US-based pharmaceutical company Johnson & Johnson (J&J) has received the US Food and Drug Administration (FDA) expanded approval for Tremfya (guselkumab) to include ulcerative colitis (UC).
Tremfya is a dual-acting monoclonal antibody designed to neutralise inflammation at the cellular source by blocking IL-23 and binding to CD64, a receptor on cells that produce IL-23.
IL-23 is a cytokine secreted by activated monocytes and dendritic cells and is known to be a driver of immune-mediated diseases, including UC.
Tremfya was initially approved in the US in 2017 to treat moderate-to-severe plaque psoriasis and an expanded approval in 2020 to include active psoriatic arthritis in adults.
The current, third indication includes adults with moderately to severely active UC, a chronic disease of the large intestine characterised by inflammation of the lining of the colon.
Earlier this year, J&J submitted a supplemental Biologics License Application (sBLA) for Tremfya, seeking FDA approval to treat moderately to severely active Crohn’s disease (CD).
Johnson & Johnson Innovative Medicine gastroenterology and autoantibody medical affairs vice president Christopher Gasink said: “There is a significant need for new UC therapies that offer meaningful improvements in symptoms and the promise of remission, both overall clinical remission as well as delivering visible healing of the colon through endoscopic remission.
“In the Quasar clinical programme, Tremfya demonstrated high reported rates of endoscopic remission at one year of treatment, continuing to raise the bar for efficacy in the treatment of this inflammatory bowel disease.”

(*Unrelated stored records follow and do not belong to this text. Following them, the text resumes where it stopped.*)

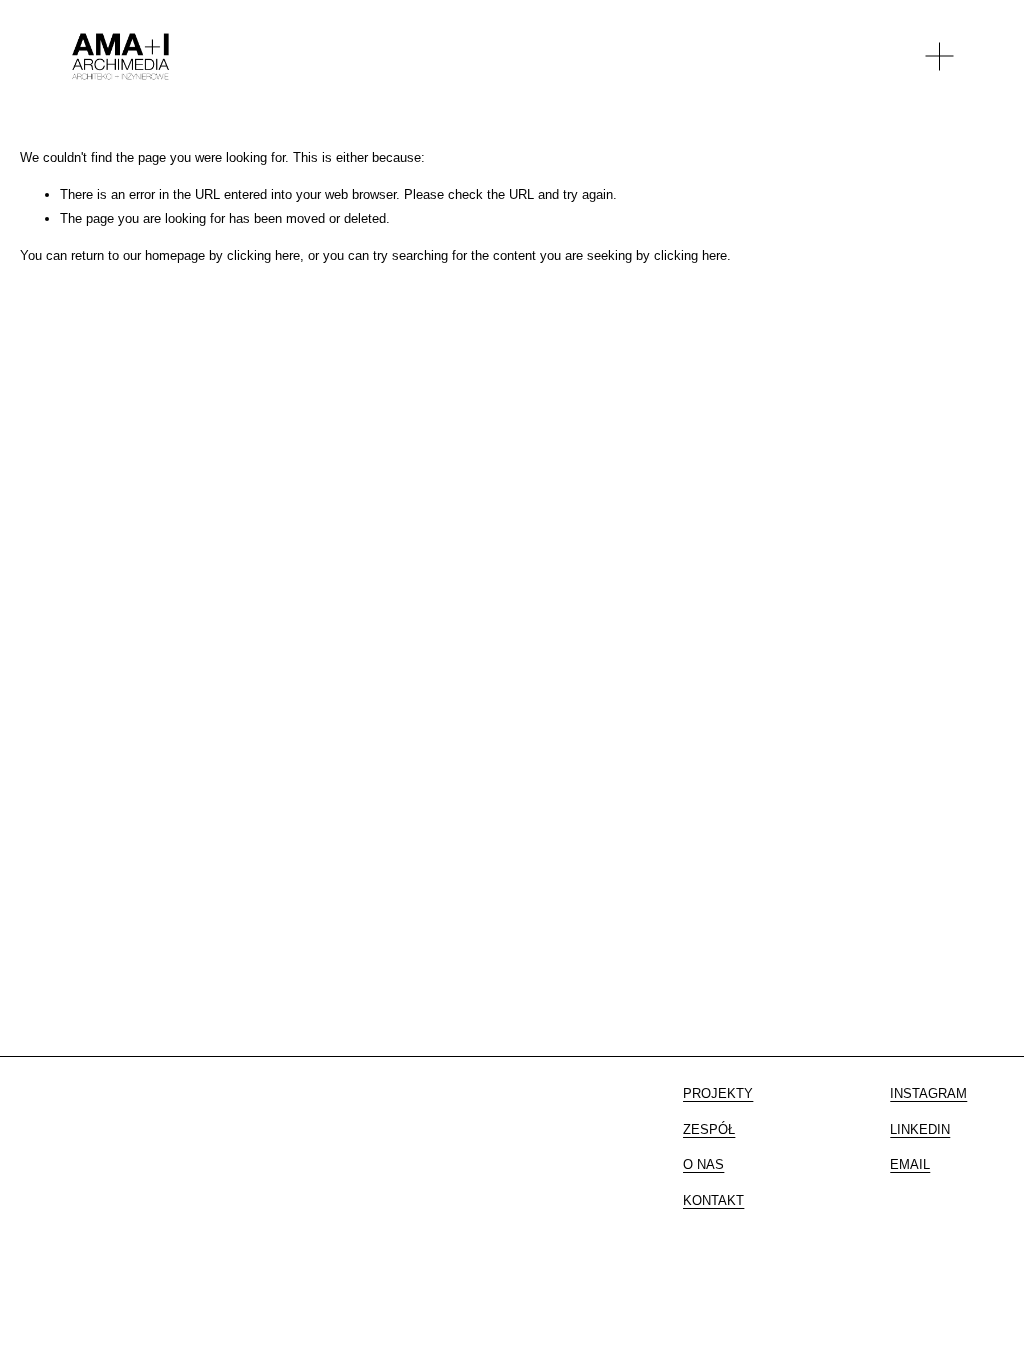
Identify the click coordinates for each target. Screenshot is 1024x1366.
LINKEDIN (920, 1129)
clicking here (263, 255)
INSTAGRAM (928, 1093)
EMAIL (910, 1164)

The FDA approval is supported by data from the ongoing Phase 2b/3 Quasar study evaluating the efficacy and safety of Tremfya in adults previously treated for UC.
Phase 2b/3 included a Phase 2b dose-ranging induction study, a confirmatory Phase 3 induction study, and a Phase 3 maintenance study.
In the study, 50% of patients receiving Tremfya 200mg every four weeks and 45% of patients receiving Tremfya 100mg every eight weeks achieved the primary endpoint of clinical remission at week 44 compared to 19% of patients treated with placebo.
Also, 34% of patients receiving 200mg and 35% of patients receiving 100mg Tremfya achieved endoscopic remission at one year, compared to 15% of patients treated with placebo.
J&J said that the results from the Quasar study strengthened the well-established safety profile of Tremfya including in the treatment of patients with UC.
Quasar programme lead investigator David Rubin said: “Treatment with Tremfya resulted in significant improvement in the chronic symptoms of ulcerative colitis, and importantly, normalization in the endoscopic appearance of the intestinal lining.
“Today’s approval of Tremfya builds on the clinical and well-established safety profile of this IL-23 inhibitor and marks a significant step forward in the treatment of this chronic inflammatory disease.”